Start of Block
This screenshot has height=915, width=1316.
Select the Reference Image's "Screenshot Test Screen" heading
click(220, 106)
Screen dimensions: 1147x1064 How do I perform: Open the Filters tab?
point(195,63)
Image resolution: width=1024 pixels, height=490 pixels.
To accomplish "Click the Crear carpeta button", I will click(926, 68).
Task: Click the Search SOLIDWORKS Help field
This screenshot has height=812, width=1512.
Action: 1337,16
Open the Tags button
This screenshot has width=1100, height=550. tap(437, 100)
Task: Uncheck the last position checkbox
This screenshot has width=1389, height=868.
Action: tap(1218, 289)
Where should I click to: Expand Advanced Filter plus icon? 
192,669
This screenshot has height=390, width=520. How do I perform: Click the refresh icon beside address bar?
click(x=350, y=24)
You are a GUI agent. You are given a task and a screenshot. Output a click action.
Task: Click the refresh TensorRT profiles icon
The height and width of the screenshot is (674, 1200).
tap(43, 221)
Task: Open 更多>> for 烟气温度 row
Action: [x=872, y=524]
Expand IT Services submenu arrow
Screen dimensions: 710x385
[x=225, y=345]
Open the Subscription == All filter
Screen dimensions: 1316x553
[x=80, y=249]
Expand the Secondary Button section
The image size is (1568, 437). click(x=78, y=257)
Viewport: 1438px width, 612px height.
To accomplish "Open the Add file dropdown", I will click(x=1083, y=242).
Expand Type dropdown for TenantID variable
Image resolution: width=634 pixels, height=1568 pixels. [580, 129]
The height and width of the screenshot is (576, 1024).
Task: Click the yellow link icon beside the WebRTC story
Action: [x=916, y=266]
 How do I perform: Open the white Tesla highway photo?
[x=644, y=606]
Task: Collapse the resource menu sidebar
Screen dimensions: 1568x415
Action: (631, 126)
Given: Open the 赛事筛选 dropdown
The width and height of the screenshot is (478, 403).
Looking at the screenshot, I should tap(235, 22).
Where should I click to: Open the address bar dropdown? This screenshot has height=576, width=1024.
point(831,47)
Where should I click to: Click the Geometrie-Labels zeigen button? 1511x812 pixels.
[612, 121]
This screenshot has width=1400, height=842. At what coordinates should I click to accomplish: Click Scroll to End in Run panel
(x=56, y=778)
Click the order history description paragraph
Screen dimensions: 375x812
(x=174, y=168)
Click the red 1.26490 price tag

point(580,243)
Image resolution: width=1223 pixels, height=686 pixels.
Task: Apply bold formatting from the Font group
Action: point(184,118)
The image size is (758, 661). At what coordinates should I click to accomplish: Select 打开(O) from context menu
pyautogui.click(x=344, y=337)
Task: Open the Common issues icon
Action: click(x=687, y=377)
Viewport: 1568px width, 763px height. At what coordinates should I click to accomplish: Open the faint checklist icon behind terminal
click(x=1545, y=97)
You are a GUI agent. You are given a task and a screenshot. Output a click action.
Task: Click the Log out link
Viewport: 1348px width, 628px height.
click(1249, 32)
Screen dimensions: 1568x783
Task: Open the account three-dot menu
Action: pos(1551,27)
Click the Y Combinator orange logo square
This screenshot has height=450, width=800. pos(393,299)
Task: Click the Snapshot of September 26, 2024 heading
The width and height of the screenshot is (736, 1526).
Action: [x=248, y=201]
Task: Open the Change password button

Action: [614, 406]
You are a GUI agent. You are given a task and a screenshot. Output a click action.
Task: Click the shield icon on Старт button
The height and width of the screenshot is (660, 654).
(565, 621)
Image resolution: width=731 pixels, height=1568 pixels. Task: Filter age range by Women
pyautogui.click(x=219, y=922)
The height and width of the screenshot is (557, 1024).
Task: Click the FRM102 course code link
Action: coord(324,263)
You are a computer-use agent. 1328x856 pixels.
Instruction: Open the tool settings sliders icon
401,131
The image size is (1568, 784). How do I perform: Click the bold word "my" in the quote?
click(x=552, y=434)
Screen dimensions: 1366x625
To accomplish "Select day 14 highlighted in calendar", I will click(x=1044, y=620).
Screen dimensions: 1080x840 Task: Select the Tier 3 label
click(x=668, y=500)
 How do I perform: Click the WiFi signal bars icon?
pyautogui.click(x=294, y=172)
End of Block
### Directions:
Repeat all the entries exactly as given.

### Answer to the problem:
This screenshot has height=915, width=1316.
Select the Reference Image's "Screenshot Test Screen" heading
click(220, 106)
Screen dimensions: 1147x1064 How do I perform: Open the Filters tab?
point(195,63)
Image resolution: width=1024 pixels, height=490 pixels.
To accomplish "Click the Crear carpeta button", I will click(926, 68).
Task: Click the Search SOLIDWORKS Help field
This screenshot has height=812, width=1512.
Action: 1337,16
Open the Tags button
This screenshot has width=1100, height=550. tap(437, 100)
Task: Uncheck the last position checkbox
This screenshot has width=1389, height=868.
Action: tap(1218, 289)
Where should I click to: Expand Advanced Filter plus icon? 
192,669
This screenshot has height=390, width=520. How do I perform: Click the refresh icon beside address bar?
click(x=350, y=24)
You are a GUI agent. You are given a task and a screenshot. Output a click action.
Task: Click the refresh TensorRT profiles icon
The height and width of the screenshot is (674, 1200).
tap(43, 221)
Task: Open 更多>> for 烟气温度 row
Action: [x=872, y=524]
Expand IT Services submenu arrow
Screen dimensions: 710x385
[x=225, y=345]
Open the Subscription == All filter
Screen dimensions: 1316x553
[x=80, y=249]
Expand the Secondary Button section
The image size is (1568, 437). click(x=78, y=257)
Viewport: 1438px width, 612px height.
To accomplish "Open the Add file dropdown", I will click(x=1083, y=242).
Expand Type dropdown for TenantID variable
Image resolution: width=634 pixels, height=1568 pixels. [580, 129]
The height and width of the screenshot is (576, 1024).
Task: Click the yellow link icon beside the WebRTC story
Action: [x=916, y=266]
 How do I perform: Open the white Tesla highway photo?
[x=644, y=606]
Task: Collapse the resource menu sidebar
Screen dimensions: 1568x415
Action: (631, 126)
Given: Open the 赛事筛选 dropdown
The width and height of the screenshot is (478, 403).
Looking at the screenshot, I should tap(235, 22).
Where should I click to: Open the address bar dropdown? This screenshot has height=576, width=1024.
point(831,47)
Where should I click to: Click the Geometrie-Labels zeigen button? 1511x812 pixels.
[612, 121]
This screenshot has width=1400, height=842. At what coordinates should I click to accomplish: Click Scroll to End in Run panel
(x=56, y=778)
Click the order history description paragraph
Screen dimensions: 375x812
(x=174, y=168)
Click the red 1.26490 price tag

point(580,243)
Image resolution: width=1223 pixels, height=686 pixels.
Task: Apply bold formatting from the Font group
Action: point(184,118)
The image size is (758, 661). At what coordinates should I click to accomplish: Select 打开(O) from context menu
pyautogui.click(x=344, y=337)
Task: Open the Common issues icon
Action: click(x=687, y=377)
Viewport: 1568px width, 763px height. At what coordinates should I click to accomplish: Open the faint checklist icon behind terminal
click(x=1545, y=97)
You are a GUI agent. You are given a task and a screenshot. Output a click action.
Task: Click the Log out link
Viewport: 1348px width, 628px height.
click(1249, 32)
Screen dimensions: 1568x783
Task: Open the account three-dot menu
Action: pos(1551,27)
Click the Y Combinator orange logo square
This screenshot has height=450, width=800. pos(393,299)
Task: Click the Snapshot of September 26, 2024 heading
The width and height of the screenshot is (736, 1526).
Action: [x=248, y=201]
Task: Open the Change password button

Action: [614, 406]
You are a GUI agent. You are given a task and a screenshot. Output a click action.
Task: Click the shield icon on Старт button
The height and width of the screenshot is (660, 654).
(565, 621)
Image resolution: width=731 pixels, height=1568 pixels. Task: Filter age range by Women
pyautogui.click(x=219, y=922)
The height and width of the screenshot is (557, 1024).
Task: Click the FRM102 course code link
Action: coord(324,263)
You are a computer-use agent. 1328x856 pixels.
Instruction: Open the tool settings sliders icon
401,131
The image size is (1568, 784). How do I perform: Click the bold word "my" in the quote?
click(x=552, y=434)
Screen dimensions: 1366x625
To accomplish "Select day 14 highlighted in calendar", I will click(x=1044, y=620).
Screen dimensions: 1080x840 Task: Select the Tier 3 label
click(x=668, y=500)
 How do I perform: Click the WiFi signal bars icon?
pyautogui.click(x=294, y=172)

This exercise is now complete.